Steam Charts recently released some worrisome numbers for the free-to-play game: "CS:GO" lost over 100,000 players in the month of June alone.

On June 3, "CS:GO" officially rolled out a paywall for the game. "CS:GO" players must now pay for Prime Status, which allows their  accounts to access competitive matches, gain experience, and receive loot drops. Beforehand, a player simply needed to reach level 21 in order to get Prime Status, which required a lot of grinding, but it was doable and also raked in rewards. 

Dot Esports pointed out that this update was implemented as a way to combat the egregious number of cheaters ruining "CS:GO" for honest players. However, now that people are leaving the game in droves, it appears as though the plan completely backfired.


The people rose up -- to leave and play another game

Despite the fact that this new paywall was supposed to do some good, players were understandably upset when the news broke on Twitter last month. Some people argued that the new change made the game worse and that it was only about making money, not actually helping the hacker situation. Despite this being good for some of the community, it angered a lot of people who had gone through the grind of getting their accounts all the way up to level 20, only to now have to pay to move up to Prime Status.


Dot Esports pointed out that players have new options compared to "CS:GO" now, like Riot's "Valorant," which is free to play.
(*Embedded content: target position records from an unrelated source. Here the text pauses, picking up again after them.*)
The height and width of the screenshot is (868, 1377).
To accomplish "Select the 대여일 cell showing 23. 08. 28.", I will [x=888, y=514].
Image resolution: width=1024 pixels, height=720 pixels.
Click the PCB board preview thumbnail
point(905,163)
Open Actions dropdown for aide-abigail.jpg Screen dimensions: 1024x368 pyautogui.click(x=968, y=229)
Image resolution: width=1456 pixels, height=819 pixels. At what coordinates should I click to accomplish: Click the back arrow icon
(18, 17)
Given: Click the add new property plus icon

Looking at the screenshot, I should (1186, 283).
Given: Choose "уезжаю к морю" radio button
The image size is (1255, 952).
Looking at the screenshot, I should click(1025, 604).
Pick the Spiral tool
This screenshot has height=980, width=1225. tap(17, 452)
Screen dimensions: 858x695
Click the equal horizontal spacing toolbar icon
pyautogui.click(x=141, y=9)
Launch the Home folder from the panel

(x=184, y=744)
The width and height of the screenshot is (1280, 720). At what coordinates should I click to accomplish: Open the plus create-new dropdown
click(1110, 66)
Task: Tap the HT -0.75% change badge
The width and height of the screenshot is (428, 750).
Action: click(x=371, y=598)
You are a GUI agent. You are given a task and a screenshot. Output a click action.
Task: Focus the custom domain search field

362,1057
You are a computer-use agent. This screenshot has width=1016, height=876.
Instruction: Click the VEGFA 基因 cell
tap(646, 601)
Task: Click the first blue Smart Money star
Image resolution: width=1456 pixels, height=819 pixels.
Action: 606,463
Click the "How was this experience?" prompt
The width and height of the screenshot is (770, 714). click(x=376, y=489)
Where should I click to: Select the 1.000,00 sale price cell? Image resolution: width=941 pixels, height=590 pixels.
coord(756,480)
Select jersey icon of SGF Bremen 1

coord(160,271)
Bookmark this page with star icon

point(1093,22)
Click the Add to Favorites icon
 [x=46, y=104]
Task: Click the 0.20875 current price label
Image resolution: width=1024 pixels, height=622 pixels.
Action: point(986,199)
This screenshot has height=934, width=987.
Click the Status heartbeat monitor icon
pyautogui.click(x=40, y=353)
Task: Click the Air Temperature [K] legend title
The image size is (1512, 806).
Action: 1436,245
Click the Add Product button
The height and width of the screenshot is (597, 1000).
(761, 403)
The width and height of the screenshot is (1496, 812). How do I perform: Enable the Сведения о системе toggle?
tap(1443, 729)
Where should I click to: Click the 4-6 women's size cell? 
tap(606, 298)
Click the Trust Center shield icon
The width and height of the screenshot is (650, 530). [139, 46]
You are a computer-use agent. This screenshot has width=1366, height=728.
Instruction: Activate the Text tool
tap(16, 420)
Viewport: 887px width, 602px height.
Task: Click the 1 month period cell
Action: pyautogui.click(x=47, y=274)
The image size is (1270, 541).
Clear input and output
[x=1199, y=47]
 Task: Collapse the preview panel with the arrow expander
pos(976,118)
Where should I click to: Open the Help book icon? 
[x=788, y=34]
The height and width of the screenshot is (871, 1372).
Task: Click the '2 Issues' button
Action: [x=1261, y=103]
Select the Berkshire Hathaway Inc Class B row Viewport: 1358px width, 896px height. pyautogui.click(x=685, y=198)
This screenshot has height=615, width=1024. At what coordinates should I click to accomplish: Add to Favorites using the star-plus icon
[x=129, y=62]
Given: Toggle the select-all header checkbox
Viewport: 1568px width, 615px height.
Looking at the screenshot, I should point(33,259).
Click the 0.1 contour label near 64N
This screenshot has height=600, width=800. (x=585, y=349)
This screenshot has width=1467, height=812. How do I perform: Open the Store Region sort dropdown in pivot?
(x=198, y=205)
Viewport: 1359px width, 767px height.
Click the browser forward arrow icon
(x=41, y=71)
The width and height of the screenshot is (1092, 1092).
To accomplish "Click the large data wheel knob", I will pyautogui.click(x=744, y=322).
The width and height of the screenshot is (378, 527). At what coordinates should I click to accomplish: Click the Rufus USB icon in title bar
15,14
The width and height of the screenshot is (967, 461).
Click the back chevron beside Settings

In fact, many of the responses to the new update mentioned that players would be leaving and going to play "Valorant" after the addition of the Prime Status paywall.

At the end of the day, over 100,000 players decided to take their business and play somewhere else. Given the continued frustration over cheaters and a response that may hurt more of the community than it helps, it's not to much of a surprise to see this kind of response.